Écrit le 31/10/2009 dans Actualité Grec
Le mardi 27 octobre, mettant à profit une magnifique journée, nous sommes partis en bateau pour une sortie d’agrément et d’essai du système SMAC (Système de Monitoring Acoustique des Cétacés, un développement SOGETI-GREC). Nous avons détecté des cachalots à une dizaine de milles d’Antibes, par acoustique, il semblait y en avoir beaucoup. De fil en aiguille on en a approché une paire en visuel, et ils étaient d’une taille assez faible, dans la gamme 7-10m.

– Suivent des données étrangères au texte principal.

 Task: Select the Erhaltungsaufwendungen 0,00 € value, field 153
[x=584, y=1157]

En fin de compte, on s’est dirigé vers un endroit où des cachalots sautaient au loin, à une douzaine de milles au large de l’Estérel, et on a découvert une concentration de plus de 25 cachalots en surface. Il était environ 14h00 et il n’y avait plus de cachalot en sonde de chasse, mais ils semblaient tous réunis à cet endroit. Le groupe était composé de pas mal de femelles et de juvéniles, y compris au moins un bébé de l’année (longueur inférieure à 5m). On n’a pas vu de grand mâle adulte, mais un ou plusieurs mâles de 12-13m auraient pu passer inaperçus.

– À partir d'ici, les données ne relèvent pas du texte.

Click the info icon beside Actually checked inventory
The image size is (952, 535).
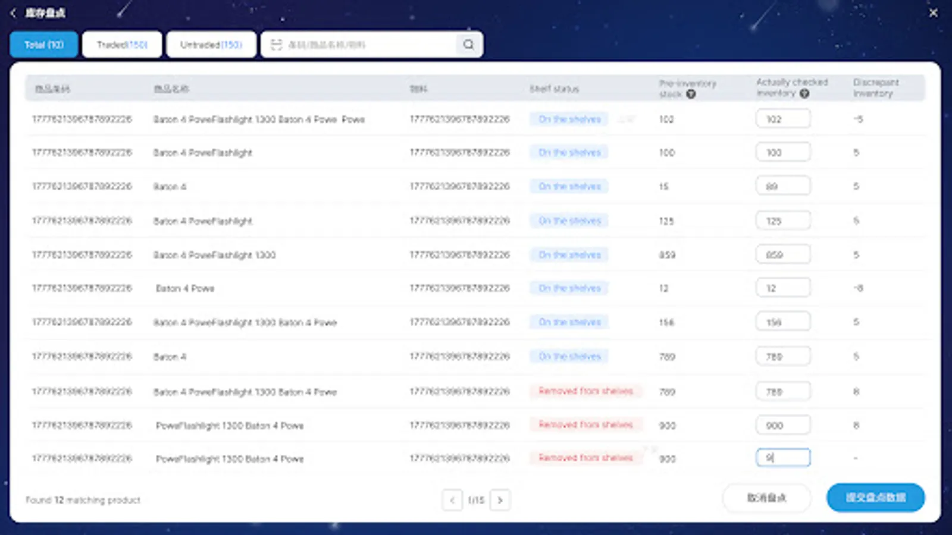804,94
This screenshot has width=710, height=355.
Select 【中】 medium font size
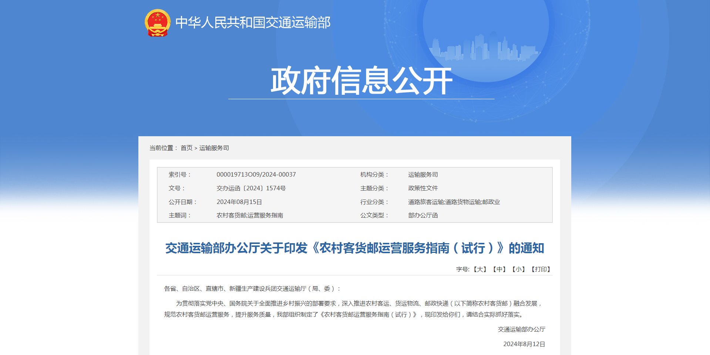click(x=499, y=269)
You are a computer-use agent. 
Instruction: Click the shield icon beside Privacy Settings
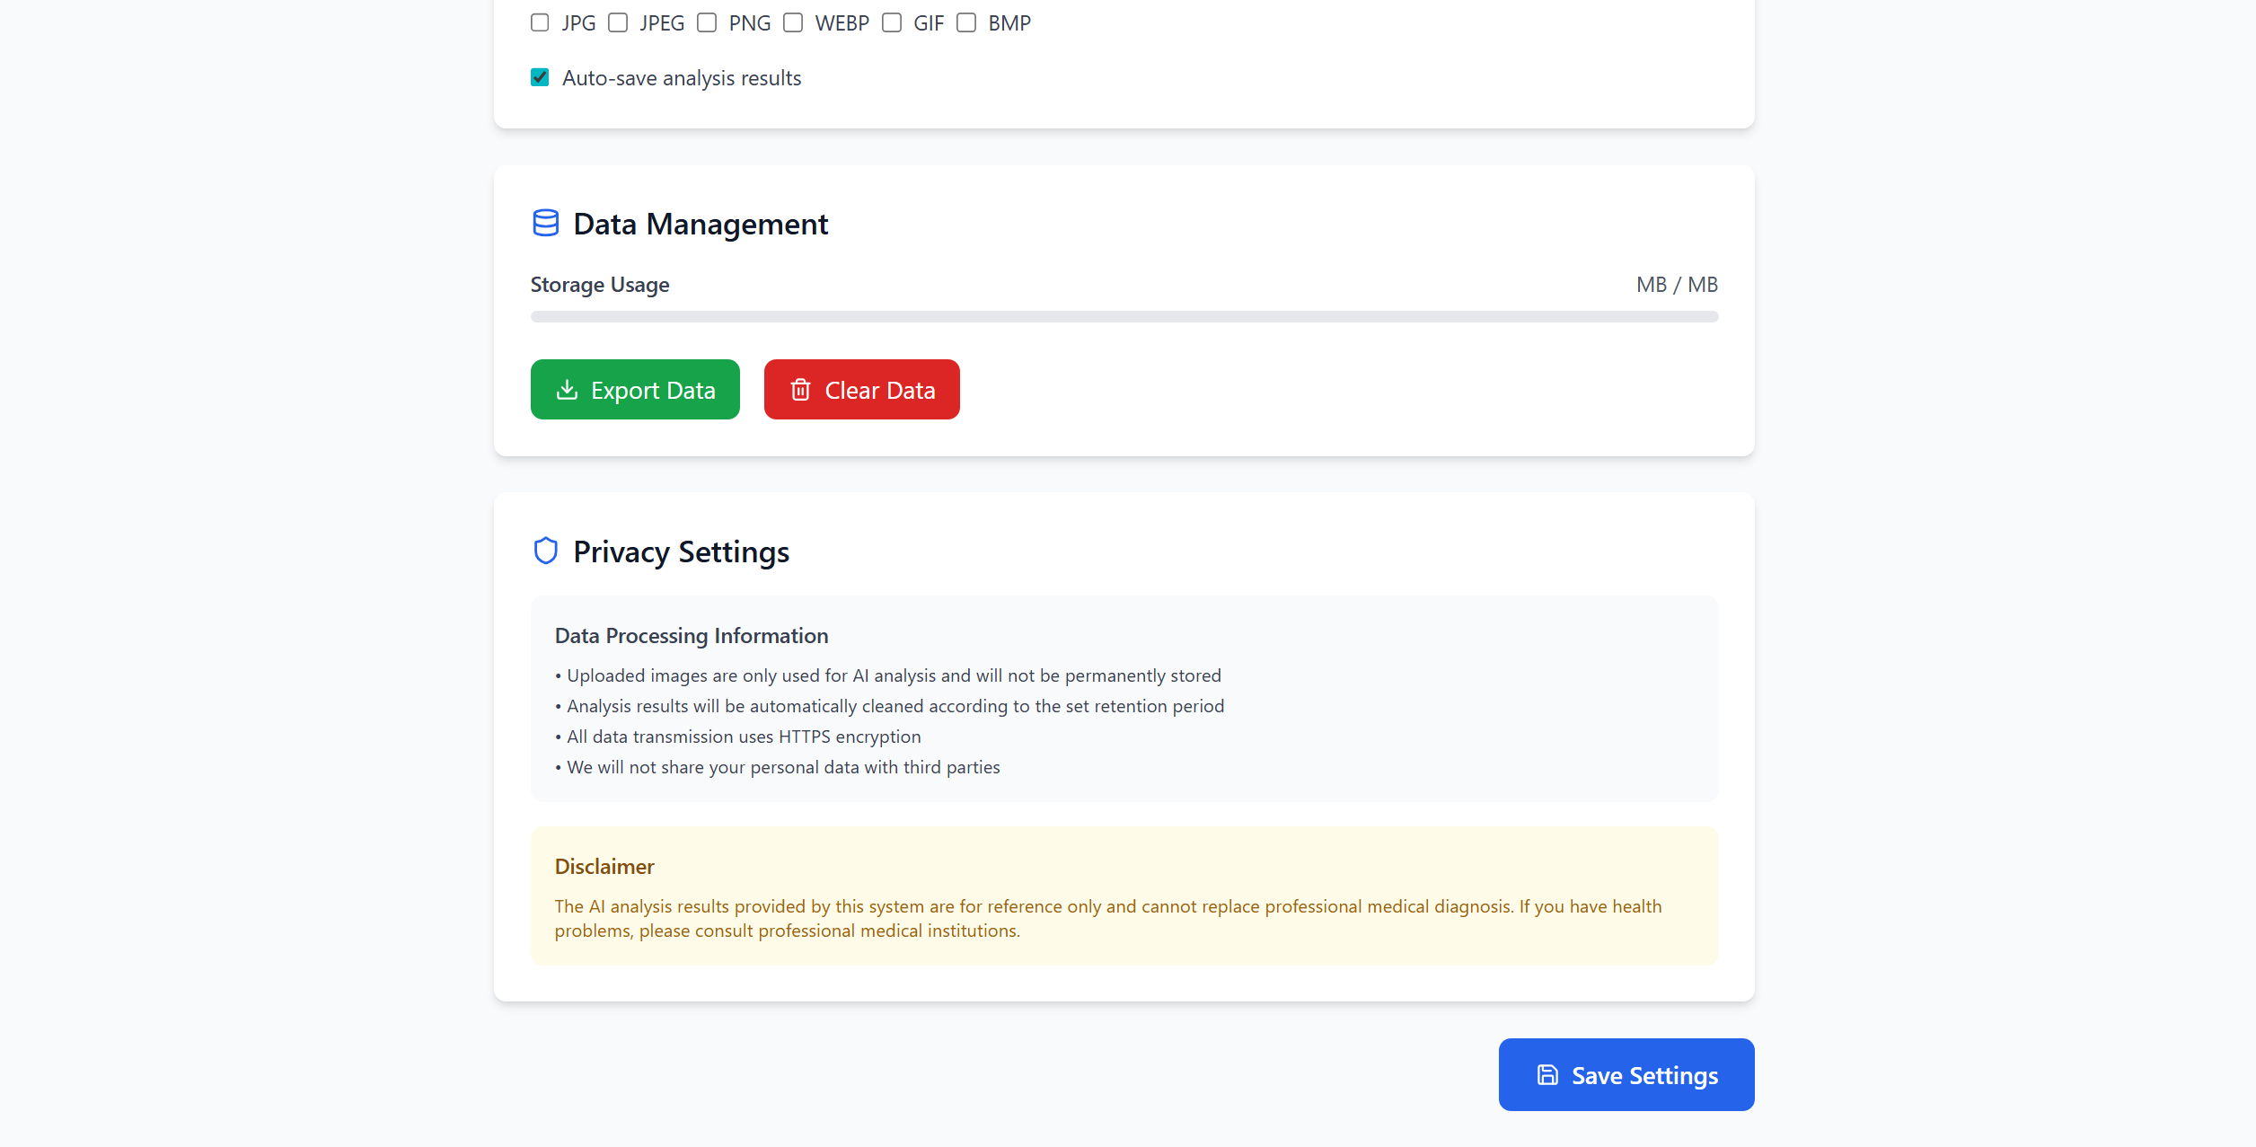pos(545,551)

Ce genre de découverte n’est pas une première en mer Ligure (voir Moulins & Würz, 2005), mais à notre connaissance, c’est la première fois qu’on voit autant de cachalots ensemble. C’est non seulement un fait rare en mer Ligure, mais aussi en Méditerranée, où les groupes de plus de 10 cachalots sont très peu fréquents.

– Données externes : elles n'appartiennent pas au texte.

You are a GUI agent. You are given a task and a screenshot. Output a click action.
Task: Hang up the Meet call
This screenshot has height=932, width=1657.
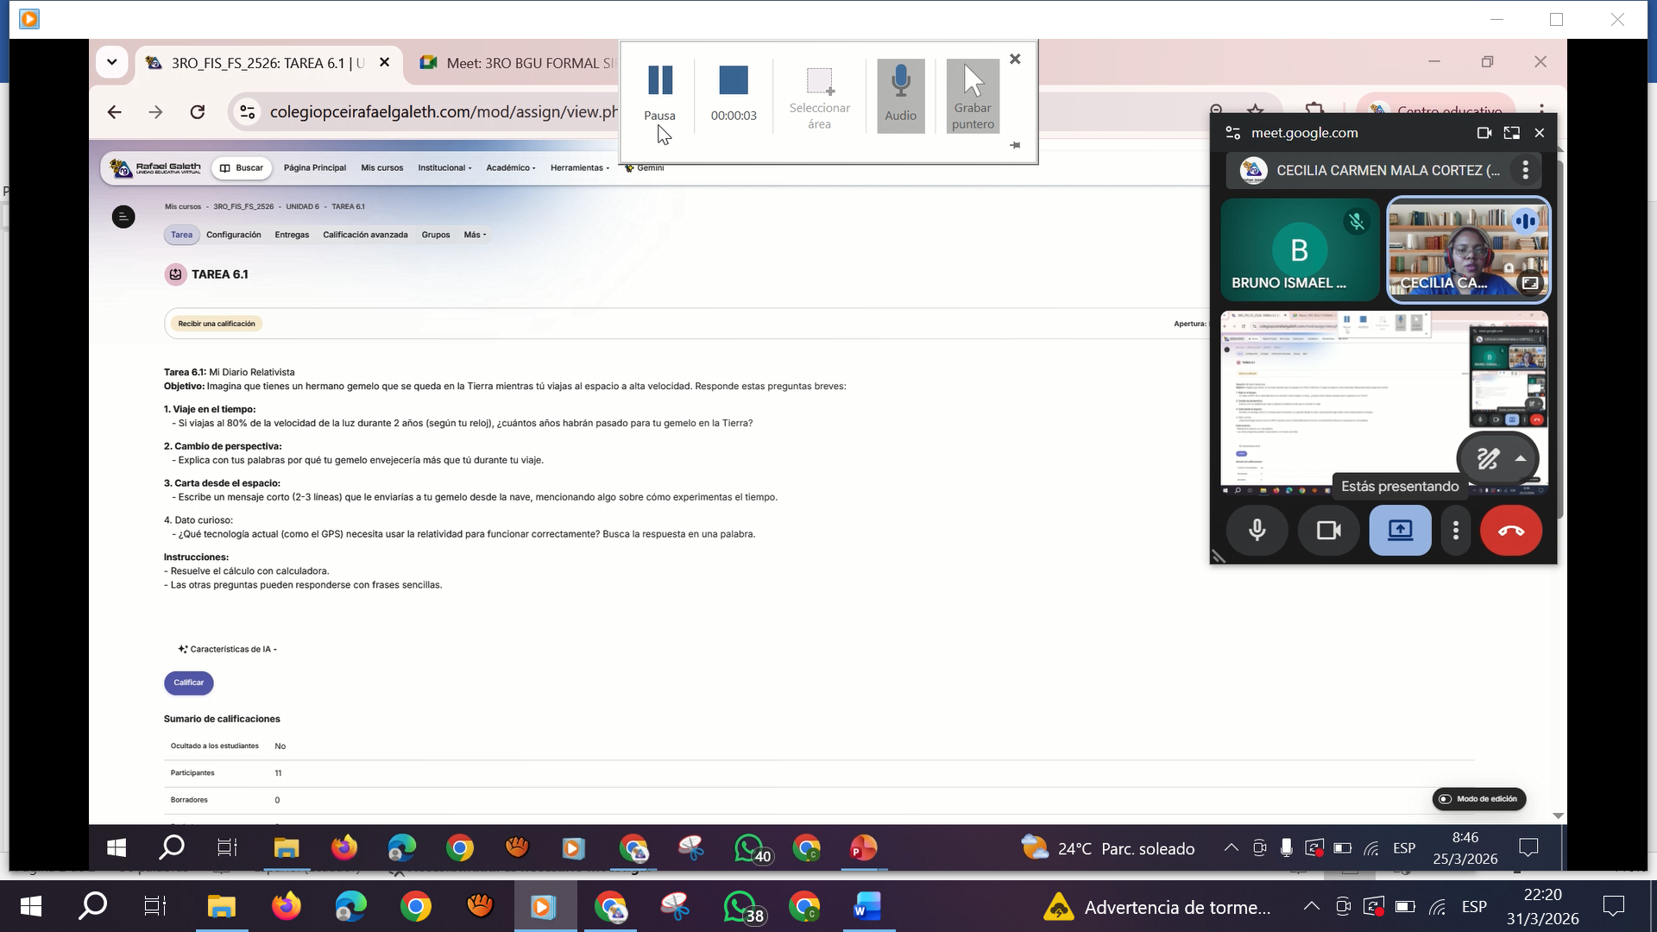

Les comportements observés ont été très nombreux, car les cachalots sont restés en surface pendant plus de 3 heures, tantôt en un grand groupe, tantôt en 3 ou 4 sous-groupes. On a vu des battements de caudale, pas mal de sauts, souvent par série de 2 à 3 et aussi des interactions avec un groupe de dauphins qui gravitait autour.
Comme il y avait très peu de brise, on a pu rester autour du groupe en manoeuvrant doucement à la voile. Parfois, les cachalots avertis de notre présence faisait l’espion en sortant leur museau de l’eau. De temps en temps, un sous-groupe s’approchait à 20 ou 30 mètres, mais pas plus, sauf le nourrisson qui évidemment a satisfait sa curiosité en venant à 1m de la jupe arrière d’Anacaona. Il n’a pas abîmé l’hydrophone.
De nombreux sons sociaux ont été enregistrés, notamment beaucoup de codas et de crépitements (chirrup) et aussi des gémissements (squeal). Quand on pense qu’on n’avait pas vu de cachalot ni en juillet ni en septembre, pour le coup on a ramassé tout le paquet de l’année d’un seul coup.
Heureusement que la mer aux était déserte, on n’ose imaginer la scène avec tous les yachts surmotorisés qui polluent les eaux de la côte d’Azur de mai à septembre.
On aimerait être convaincu que la protection des cétacés est prioritaire dans l’espace du sanctuaire Pelagos.